As the payment of the judgment due to Knower was provided for in the order which was made upon the argument of this motion, it is only necessary to refer to his rights so far as to say I am satisfied that the assignment to him of Whitney’s bond and mortgage, although absolute, was only intended as a security for the payment of that judgment; by having the amount of the Whitney debt applied towards the satisfaction of the mortgage to the complainants, so as to give Knower the benefit of the lien of his judgment on lot No. 13, discharged of the complainants’ mortgage to that extent. And that order having also provided for the payment by Whitney of the whole of his mortgage, except so much as had been arranged between him and Moore before the recovery of any of the judgments subsequent to that of Knower, the only question now to be disposed of is, as to the disposition of the surplus proceeds of the sale of lot number 13. The Mathers, or rather Whitney through them, he having paid their debt, claims the amount of such surplus as the substitute for Whitney’s bond and mortgage, which was assigned *168to the Mathers in July, 1832. And the defendant Whipple! as the holder of the oldest judgment, which is a lien on the last mentioned lot, claims that he had a right to have Whitney’s debt applied to the complainants’ mortgage, in exoneration of lot No. 13, on which he had such lien. As this was a contest among creditors to obtain satisfaction of pre-existing demands, and with full knowledge of all the facts on which their several equitable rights depended, none of them are to be considered in the light of bona fide purchasers without notice. It is, therefore, a question of priority of equities.

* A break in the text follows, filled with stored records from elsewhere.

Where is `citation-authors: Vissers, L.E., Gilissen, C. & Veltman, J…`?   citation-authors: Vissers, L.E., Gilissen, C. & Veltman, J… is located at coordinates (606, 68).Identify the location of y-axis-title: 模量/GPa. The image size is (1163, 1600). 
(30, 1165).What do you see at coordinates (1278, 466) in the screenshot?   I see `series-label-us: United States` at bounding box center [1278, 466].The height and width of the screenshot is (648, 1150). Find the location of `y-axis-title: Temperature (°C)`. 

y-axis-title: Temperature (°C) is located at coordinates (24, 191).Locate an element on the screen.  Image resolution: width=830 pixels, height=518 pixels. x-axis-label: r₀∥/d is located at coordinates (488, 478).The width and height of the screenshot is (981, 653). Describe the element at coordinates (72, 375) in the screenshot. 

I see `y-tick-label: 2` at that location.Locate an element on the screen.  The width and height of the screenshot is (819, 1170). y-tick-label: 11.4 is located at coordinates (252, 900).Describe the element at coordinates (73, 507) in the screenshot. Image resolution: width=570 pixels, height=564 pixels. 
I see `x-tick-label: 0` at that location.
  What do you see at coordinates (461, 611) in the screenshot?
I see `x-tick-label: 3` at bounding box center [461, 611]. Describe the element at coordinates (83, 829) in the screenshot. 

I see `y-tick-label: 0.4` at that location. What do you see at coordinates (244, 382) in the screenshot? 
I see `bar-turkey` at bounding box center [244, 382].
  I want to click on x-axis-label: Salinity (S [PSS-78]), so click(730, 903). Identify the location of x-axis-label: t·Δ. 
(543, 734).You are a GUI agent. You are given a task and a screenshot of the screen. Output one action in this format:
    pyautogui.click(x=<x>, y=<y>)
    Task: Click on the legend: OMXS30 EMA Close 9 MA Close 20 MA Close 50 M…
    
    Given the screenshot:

By the terms of the mortgage from Whitney to Moore, the purchase money of lot No. 12 was to be paid directly to the complainants, in part satisfaction of their mortgage. This was a specific appropriation of the fund for that object; and a subsequent purchaser or encumbrancer of lot No. 13, would have an equitable right to insist that it should be thus applied, unless some new agreement was made between Whitney and Moore, or there had been some- new disposition made of the • funds, before that equitable right accrued. Such a new disposition was made of so much of the fund as was necessary to meet the advances made by Whitney; which have already been provided for in the former order. As to the residue of Whitney’s mortgage, the specific appropriation thereof remained in full force at the time Whipple’s equity arose by the docketing of the judgment which gave him a lien upon No. 13. Having then acquired an equitable right to have the Whitney debt applied in part payment of the complainants’ mortgage, which was a prior lien on the same lot, it was not competent for Moore to make an agreement with a junior judgment creditor to apply the fund in a different manner, and so as to destroy or impair that right. The residue of the fund must therefore be applied in satisfaction of the judgments docketed prior to the 24th of July, 1832, according to priority; the petitioners taxed costs, on this application, being first paid out of such surplus. If there is a dispute as to the time of docketing any of the judgments, so as to render such a proceeding necessary, there must be a reference to a master to ascertain the facts.